WHAT IS BEING ASKED:
Copy the whole listing below line for line, changing nothing.

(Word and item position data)
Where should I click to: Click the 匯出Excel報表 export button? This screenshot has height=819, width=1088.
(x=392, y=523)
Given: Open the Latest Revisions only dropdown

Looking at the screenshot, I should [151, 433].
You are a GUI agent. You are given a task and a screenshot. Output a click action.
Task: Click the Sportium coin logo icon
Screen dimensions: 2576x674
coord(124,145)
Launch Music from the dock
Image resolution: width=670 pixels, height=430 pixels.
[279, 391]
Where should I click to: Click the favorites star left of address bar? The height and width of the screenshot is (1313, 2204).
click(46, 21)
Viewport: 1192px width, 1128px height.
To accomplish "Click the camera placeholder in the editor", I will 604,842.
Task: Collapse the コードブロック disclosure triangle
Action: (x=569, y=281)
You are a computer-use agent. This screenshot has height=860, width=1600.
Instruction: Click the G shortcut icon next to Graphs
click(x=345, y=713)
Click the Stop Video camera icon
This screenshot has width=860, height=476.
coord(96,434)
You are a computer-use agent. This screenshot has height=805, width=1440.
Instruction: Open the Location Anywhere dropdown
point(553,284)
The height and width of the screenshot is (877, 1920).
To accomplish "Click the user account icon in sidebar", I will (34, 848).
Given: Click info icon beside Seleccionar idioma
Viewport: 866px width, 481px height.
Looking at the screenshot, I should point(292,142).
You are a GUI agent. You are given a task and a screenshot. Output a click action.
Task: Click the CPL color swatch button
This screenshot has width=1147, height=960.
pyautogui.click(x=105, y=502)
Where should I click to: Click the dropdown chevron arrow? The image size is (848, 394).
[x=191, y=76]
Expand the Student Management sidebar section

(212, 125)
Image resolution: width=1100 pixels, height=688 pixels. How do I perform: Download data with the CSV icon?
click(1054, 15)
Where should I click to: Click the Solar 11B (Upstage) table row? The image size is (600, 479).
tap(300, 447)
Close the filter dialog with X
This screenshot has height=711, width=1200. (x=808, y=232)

IN RESPONSE:
Where should I click to: Click the 匯出Excel報表 export button? This screenshot has height=819, width=1088.
(x=392, y=523)
Given: Open the Latest Revisions only dropdown

Looking at the screenshot, I should [151, 433].
You are a GUI agent. You are given a task and a screenshot. Output a click action.
Task: Click the Sportium coin logo icon
Screen dimensions: 2576x674
coord(124,145)
Launch Music from the dock
Image resolution: width=670 pixels, height=430 pixels.
[279, 391]
Where should I click to: Click the favorites star left of address bar? The height and width of the screenshot is (1313, 2204).
click(46, 21)
Viewport: 1192px width, 1128px height.
To accomplish "Click the camera placeholder in the editor", I will 604,842.
Task: Collapse the コードブロック disclosure triangle
Action: (x=569, y=281)
You are a computer-use agent. This screenshot has height=860, width=1600.
Instruction: Click the G shortcut icon next to Graphs
click(x=345, y=713)
Click the Stop Video camera icon
This screenshot has width=860, height=476.
coord(96,434)
You are a computer-use agent. This screenshot has height=805, width=1440.
Instruction: Open the Location Anywhere dropdown
point(553,284)
The height and width of the screenshot is (877, 1920).
To accomplish "Click the user account icon in sidebar", I will (34, 848).
Given: Click info icon beside Seleccionar idioma
Viewport: 866px width, 481px height.
Looking at the screenshot, I should point(292,142).
You are a GUI agent. You are given a task and a screenshot. Output a click action.
Task: Click the CPL color swatch button
This screenshot has width=1147, height=960.
pyautogui.click(x=105, y=502)
Where should I click to: Click the dropdown chevron arrow? The image size is (848, 394).
[x=191, y=76]
Expand the Student Management sidebar section

(212, 125)
Image resolution: width=1100 pixels, height=688 pixels. How do I perform: Download data with the CSV icon?
click(1054, 15)
Where should I click to: Click the Solar 11B (Upstage) table row? The image size is (600, 479).
tap(300, 447)
Close the filter dialog with X
This screenshot has height=711, width=1200. (x=808, y=232)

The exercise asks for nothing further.